Only the lines from the line holding "Instruction: Click the Failed" through the final line of the entries below are to be returned, exactly as they stand.

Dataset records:
--- START ---

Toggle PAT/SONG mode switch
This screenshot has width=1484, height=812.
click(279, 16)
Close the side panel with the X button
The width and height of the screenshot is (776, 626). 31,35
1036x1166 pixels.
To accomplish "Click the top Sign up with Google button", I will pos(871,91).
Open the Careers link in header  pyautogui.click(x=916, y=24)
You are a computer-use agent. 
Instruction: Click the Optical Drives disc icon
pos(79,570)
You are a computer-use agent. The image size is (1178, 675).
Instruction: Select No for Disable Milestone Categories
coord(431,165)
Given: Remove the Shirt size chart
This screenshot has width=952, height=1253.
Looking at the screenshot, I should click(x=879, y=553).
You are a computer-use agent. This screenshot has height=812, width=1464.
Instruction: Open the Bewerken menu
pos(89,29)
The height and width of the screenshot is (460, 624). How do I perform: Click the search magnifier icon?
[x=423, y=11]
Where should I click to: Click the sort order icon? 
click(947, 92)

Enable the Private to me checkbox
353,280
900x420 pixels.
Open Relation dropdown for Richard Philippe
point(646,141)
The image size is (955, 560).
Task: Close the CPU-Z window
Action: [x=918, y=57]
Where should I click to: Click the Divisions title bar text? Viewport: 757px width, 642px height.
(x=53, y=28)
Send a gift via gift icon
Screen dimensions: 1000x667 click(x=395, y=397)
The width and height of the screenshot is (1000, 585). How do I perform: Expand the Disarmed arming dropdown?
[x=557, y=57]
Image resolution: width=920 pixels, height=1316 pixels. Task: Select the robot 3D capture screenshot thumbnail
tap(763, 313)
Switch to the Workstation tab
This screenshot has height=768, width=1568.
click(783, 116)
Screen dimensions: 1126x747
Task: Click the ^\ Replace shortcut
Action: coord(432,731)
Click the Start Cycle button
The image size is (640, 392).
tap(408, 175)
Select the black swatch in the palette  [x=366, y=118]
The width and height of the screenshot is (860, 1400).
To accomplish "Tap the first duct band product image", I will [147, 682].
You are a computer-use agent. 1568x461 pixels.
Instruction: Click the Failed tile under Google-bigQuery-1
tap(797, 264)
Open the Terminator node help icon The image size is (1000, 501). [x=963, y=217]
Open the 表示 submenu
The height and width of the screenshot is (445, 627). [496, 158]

--- END ---

Solution for this task>
Instruction: Click the Failed tile under Google-bigQuery-1
tap(797, 264)
Open the Terminator node help icon The image size is (1000, 501). [x=963, y=217]
Open the 表示 submenu
The height and width of the screenshot is (445, 627). [496, 158]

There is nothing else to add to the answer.